[Extract provided]
Math 414 - Spring 2004

Lecture 29

Haar Wavelet Analysis

Why wavelets? The graph below is a seismic trace. When geophysicists want to probe below the surface in a region, they set up a series of seismic lines. Each line has geophones, which are special kinds of microphones, strung along it at equally spaced intervals. They then set off an explosion at one end of the line, and record what happens at each geophone. This record is called a seismic trace. A typical one is shown below.

By putting together information from all of the seismic traces, and by using information from holes bored in the ground, they can put together a "picture" of the vertical slice of ground beneath a seismic line. Combining all of these slices then yields a 3D picture of what's below the region's surface.

This process generates enormous amounts of data, and both compressing and analyzing it are very important tasks. The FFT is inadequate here. The reason is that small, high frequency fluctuations are important. Worse, the time when they occur in the the seismic trace is very important, too; it carries information about variations in the rock under ground. Another tool is the short-time Fourier transform. The time interval is broken up into smaller, equal intervals. The FFT is then applied to the data in each interval. This provides some link between time and frequency information, but the equal time intervals cause problems.

In 1983 Grossmann and Morlet, a mathematical physicist and a geophysicist, had the idea of getting around these difficulties with a new transform, one that was better able to analyze and compress seismic traces. They then went on to discover -- actually rediscover, for the mathematician Alberto Calderón had introduced it 1960 in work unrelated to signal analysis -- what is now called the continuous wavelet transform (CWT).

[Task directions] Rewrite the part of the Haar wavelet lecture starting with "Haar Wavelet Analysis" and going on through "the region's surface.", putting "seismologists" in place of "geophysicists". Use nothing but the Haar wavelet lecture.

[Information shown]
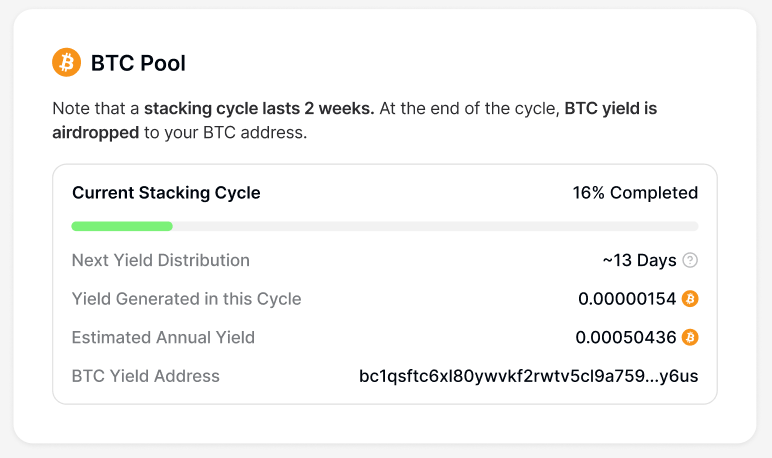This screenshot has width=772, height=458.
Task: Click the Next Yield Distribution label
Action: pos(161,260)
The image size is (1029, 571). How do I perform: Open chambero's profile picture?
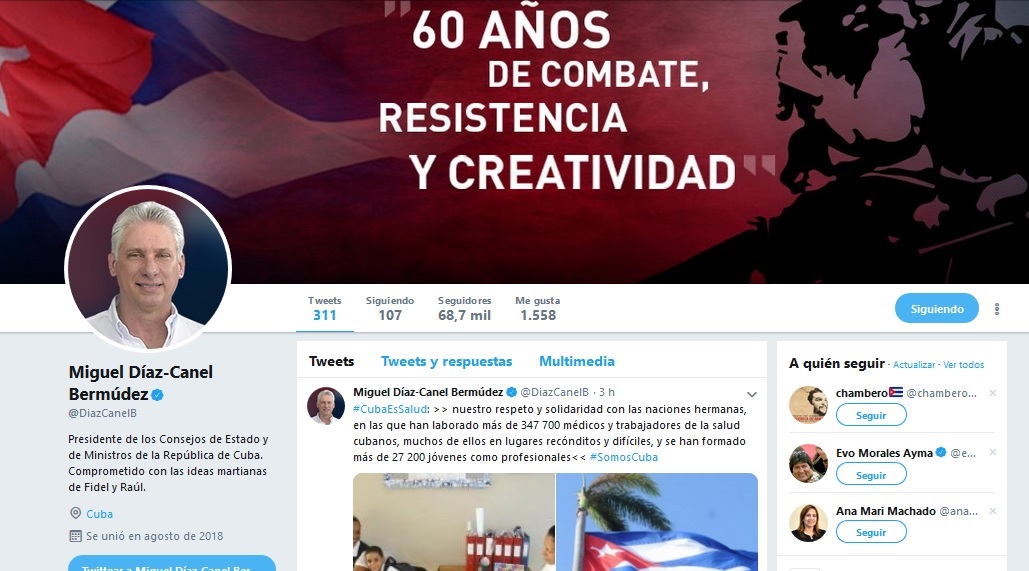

[Full response]
Haar Wavelet Analysis

Why wavelets? The graph below is a seismic trace. When seismologists want to probe below the surface in a region, they set up a series of seismic lines. Each line has geophones, which are special kinds of microphones, strung along it at equally spaced intervals. They then set off an explosion at one end of the line, and record what happens at each geophone. This record is called a seismic trace. A typical one is shown below.

By putting together information from all of the seismic traces, and by using information from holes bored in the ground, they can put together a "picture" of the vertical slice of ground beneath a seismic line. Combining all of these slices then yields a 3D picture of what's below the region's surface.